Students rotated among the sections each hour. They listened as Job Service workers taught the skills and employers added their insights and real-life examples.

Following each session, students had a few minutes for questions. Afterward, they evaluated the training session.

One student, for example, learned that eye contact matters. Another learned not to fold an application form, Cordier said.

They learned to answer all questions on an application - even if it means writing "not applicable." They learned to make a resume a positive statement rather than an accounting of failed job history. They learned that honesty is absolutely critical.

The Job Service regularly offers similar training sessions for people searching for jobs. Employers know what they need individually, and what red flags tip them off to unsuitable employees. The school guidance office knows the students who are in the job market.

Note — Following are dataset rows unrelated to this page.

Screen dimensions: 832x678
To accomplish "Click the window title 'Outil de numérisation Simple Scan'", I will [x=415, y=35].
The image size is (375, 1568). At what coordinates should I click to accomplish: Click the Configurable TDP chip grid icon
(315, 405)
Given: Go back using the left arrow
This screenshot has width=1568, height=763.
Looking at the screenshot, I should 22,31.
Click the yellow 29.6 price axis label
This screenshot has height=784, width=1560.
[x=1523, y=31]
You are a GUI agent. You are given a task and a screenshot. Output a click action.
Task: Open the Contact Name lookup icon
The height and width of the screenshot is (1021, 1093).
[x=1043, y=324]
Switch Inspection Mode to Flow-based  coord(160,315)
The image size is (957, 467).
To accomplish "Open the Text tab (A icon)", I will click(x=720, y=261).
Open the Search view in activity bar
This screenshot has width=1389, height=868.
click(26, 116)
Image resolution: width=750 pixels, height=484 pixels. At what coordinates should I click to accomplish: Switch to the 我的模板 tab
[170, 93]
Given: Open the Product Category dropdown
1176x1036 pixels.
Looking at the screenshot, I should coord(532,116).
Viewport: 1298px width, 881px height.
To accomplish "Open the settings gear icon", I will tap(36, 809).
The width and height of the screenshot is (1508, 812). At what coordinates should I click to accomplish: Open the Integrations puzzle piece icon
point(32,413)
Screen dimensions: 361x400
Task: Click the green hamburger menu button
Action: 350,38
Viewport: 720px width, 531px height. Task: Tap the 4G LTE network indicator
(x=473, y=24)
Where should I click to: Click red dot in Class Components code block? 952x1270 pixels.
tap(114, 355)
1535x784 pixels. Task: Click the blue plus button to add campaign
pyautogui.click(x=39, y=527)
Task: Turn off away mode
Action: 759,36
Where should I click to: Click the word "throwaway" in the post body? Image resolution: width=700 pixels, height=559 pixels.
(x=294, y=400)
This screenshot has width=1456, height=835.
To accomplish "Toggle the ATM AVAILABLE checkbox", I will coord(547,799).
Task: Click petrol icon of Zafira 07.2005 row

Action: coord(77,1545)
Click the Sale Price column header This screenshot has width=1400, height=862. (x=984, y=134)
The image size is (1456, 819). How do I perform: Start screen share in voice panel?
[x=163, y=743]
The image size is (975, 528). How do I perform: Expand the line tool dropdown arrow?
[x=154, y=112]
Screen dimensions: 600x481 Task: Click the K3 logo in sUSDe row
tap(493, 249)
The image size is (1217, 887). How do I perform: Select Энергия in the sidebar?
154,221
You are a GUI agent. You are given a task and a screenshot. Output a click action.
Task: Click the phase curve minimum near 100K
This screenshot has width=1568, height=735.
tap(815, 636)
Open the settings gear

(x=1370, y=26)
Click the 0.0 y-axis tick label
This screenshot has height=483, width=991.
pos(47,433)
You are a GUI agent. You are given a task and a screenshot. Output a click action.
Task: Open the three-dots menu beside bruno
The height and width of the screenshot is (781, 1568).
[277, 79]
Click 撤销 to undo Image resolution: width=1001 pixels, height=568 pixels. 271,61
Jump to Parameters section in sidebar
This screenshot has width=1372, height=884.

Bring them all together, and it should provide a good training mix.

Cordier and fellow counselors Terry Guidi and Barbara Norlander got commitments from employers and the Job Service, and brought everyone together to get acquainted.

They came up with a format for the training session, agreeing to limit this to Columbia Falls High School until they work out the kinks.

At the job fair, they expect to see the fruit of their labor.

Cordier said the guidance office plans to hold another job fair next year, using experience and suggestions for improvement. As it grows, the training sessions and job fair may be opened to students outside Columbia Falls High.